REQUIRED ACTION: Copy exactly, please, the lines of the data from its start through the line containing "You are a GUI".

Saved data entries:
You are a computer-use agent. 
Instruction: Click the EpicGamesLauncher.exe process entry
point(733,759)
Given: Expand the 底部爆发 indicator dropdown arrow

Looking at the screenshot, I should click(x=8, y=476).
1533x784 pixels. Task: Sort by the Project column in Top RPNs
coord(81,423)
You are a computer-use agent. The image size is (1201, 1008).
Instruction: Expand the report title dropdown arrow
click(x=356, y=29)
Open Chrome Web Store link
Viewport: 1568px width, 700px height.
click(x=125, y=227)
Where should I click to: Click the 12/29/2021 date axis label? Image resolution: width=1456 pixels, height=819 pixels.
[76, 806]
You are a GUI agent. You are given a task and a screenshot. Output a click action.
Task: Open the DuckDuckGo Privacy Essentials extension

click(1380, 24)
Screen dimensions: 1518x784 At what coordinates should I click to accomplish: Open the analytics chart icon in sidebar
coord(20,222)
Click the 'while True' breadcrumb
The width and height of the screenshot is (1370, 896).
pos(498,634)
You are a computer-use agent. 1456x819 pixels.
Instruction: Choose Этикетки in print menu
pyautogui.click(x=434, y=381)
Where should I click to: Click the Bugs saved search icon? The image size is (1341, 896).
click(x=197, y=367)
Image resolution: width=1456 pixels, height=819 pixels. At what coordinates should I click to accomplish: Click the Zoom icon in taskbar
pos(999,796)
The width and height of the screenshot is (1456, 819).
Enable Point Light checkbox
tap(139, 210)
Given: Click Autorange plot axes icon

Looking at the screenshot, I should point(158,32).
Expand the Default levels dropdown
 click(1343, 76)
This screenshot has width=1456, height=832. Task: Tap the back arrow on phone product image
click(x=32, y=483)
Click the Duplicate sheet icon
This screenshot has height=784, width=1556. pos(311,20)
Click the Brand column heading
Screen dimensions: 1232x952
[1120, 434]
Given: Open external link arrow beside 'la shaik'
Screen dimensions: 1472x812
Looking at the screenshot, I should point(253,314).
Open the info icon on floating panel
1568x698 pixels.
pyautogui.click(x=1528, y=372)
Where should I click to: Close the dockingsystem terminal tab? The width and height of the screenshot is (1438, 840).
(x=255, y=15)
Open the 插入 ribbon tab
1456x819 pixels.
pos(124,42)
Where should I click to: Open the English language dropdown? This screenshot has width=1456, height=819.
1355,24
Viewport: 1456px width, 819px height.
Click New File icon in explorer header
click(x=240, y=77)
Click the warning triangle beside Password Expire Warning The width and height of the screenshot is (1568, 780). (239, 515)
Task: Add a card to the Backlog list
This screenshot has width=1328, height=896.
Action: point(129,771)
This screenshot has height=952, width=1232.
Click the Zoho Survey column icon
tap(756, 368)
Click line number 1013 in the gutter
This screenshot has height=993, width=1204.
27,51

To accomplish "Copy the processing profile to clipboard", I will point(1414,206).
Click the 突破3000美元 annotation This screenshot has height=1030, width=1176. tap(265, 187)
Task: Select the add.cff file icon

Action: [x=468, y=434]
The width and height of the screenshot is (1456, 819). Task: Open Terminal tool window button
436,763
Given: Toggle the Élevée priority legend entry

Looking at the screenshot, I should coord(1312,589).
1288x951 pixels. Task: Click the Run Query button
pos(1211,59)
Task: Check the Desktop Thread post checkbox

OUTPUT FOR THIS EXERCISE:
You are a computer-use agent. 
Instruction: Click the EpicGamesLauncher.exe process entry
point(733,759)
Given: Expand the 底部爆发 indicator dropdown arrow

Looking at the screenshot, I should click(x=8, y=476).
1533x784 pixels. Task: Sort by the Project column in Top RPNs
coord(81,423)
You are a computer-use agent. The image size is (1201, 1008).
Instruction: Expand the report title dropdown arrow
click(x=356, y=29)
Open Chrome Web Store link
Viewport: 1568px width, 700px height.
click(x=125, y=227)
Where should I click to: Click the 12/29/2021 date axis label? Image resolution: width=1456 pixels, height=819 pixels.
[76, 806]
You are a GUI agent. You are given a task and a screenshot. Output a click action.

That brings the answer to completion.